**Python Notebook 1: Data Understanding and Preprocessing**

**Author:** Dinuka Induwara,

---
This notebook focuses on data understanding and preprocessing for the breast cancer dataset as per the coursework requirments. In this notebook we created two separate datasets for classification and regression for cancer mortality status and cancer survial months.


In [None]:
# 1. IMPORT LIBRARIES
import pandas as pd
import numpy as np
import os

from sklearn.impute import SimpleImputer
from sklearn.preprocessing import LabelEncoder, StandardScaler
import matplotlib.pyplot as plt
import plotly.express as px

# Set pandas options
pd.set_option('display.max_columns', 100)
pd.set_option('display.width', 180)


In [None]:
# 2. LOAD RAW DATA
data_path = '../data/raw/breast_cancer.csv'  # Make sure this file is here
df = pd.read_csv(data_path)
df.head()


In [None]:
# 3. INITIAL INSPECTION
print("Columns:", list(df.columns))
print("\nData Info:")
df.info()

print("\nMissing Values (%):")
print(df.isna().sum() / len(df) * 100)

print("\nTarget Distribution:")
print(df['Mortality_Status'].value_counts())
fig = px.bar(df, x='Mortality_Status', title='Distribution of Mortality Status')
fig.show()


In [None]:
# 4. IMPUTATION
imputer = SimpleImputer(strategy='median')
df_imputed = pd.DataFrame(imputer.fit_transform(df), columns=df.columns)

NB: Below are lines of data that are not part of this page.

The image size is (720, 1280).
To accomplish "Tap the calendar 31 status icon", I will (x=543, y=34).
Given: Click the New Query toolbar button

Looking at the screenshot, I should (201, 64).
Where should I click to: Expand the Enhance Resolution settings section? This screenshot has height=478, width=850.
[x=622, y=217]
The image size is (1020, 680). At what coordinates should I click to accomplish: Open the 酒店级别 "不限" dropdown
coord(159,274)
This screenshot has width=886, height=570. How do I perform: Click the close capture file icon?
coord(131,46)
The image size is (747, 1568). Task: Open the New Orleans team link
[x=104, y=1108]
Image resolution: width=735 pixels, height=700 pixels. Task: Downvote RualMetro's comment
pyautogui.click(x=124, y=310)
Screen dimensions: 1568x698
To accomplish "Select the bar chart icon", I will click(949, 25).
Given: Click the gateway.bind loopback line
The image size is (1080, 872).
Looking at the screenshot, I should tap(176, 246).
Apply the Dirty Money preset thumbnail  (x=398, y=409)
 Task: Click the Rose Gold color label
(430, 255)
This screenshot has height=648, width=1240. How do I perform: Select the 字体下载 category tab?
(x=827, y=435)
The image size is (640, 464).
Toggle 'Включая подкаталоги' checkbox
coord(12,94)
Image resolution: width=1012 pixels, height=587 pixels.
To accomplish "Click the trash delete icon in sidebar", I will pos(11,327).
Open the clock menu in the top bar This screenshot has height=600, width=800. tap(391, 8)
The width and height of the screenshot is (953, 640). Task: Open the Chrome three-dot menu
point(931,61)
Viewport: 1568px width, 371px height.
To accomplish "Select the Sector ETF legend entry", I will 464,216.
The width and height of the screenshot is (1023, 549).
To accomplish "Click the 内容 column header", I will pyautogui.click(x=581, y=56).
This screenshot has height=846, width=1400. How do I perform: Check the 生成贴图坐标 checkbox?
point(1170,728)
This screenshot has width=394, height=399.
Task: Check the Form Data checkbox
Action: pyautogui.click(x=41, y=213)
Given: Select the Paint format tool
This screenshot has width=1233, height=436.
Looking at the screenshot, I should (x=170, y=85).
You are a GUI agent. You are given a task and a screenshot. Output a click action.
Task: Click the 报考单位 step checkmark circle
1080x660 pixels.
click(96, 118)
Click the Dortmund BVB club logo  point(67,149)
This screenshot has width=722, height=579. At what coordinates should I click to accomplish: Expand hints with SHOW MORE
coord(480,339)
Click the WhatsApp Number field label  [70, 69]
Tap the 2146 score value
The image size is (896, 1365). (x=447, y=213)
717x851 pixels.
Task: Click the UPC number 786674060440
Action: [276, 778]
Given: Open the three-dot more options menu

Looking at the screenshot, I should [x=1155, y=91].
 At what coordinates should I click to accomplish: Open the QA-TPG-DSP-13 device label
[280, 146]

print("Remaining Missing (%):")
print(df_imputed.isna().sum() / len(df_imputed) * 100)


In [None]:
# 5. ENCODING CATEGORICAL COLUMNS
categorical_cols = ['Sex', 'T_Stage', 'N_Stage', '6th_Stage', 'Differentiated', 'Grade', 'A_Stage',
                    'Estrogen_Status', 'Progesterone_Status']
label_encoders = {}

for col in categorical_cols:
    le = LabelEncoder()
    df_imputed[col] = le.fit_transform(df_imputed[col].astype(str))
    label_encoders[col] = le


In [None]:
# 6. SCALING NUMERICAL FEATURES
numerical_cols = ['Age', 'Tumor_Size', 'Regional_Node_Examined', 'Regional_Node_Positive']
scaler = StandardScaler()
df_imputed[numerical_cols] = scaler.fit_transform(df_imputed[numerical_cols])


In [None]:
# 7. SAVE CLASSIFICATION & REGRESSION DATASETS
classification_data_path = '../data/processed/Prepared_Breast_Cancer_Classification.csv'
regression_data_path = '../data/processed/Prepared_Breast_Cancer_Regression.csv'

# Save for classification (drop rows with missing target)
df_imputed.to_csv(classification_data_path, index=False)

# Save for regression if needed (optional)
if 'Survival_Months' in df_imputed.columns:
    df_reg = df_imputed.dropna(subset=['Survival_Months'])
    df_reg.to_csv(regression_data_path, index=False)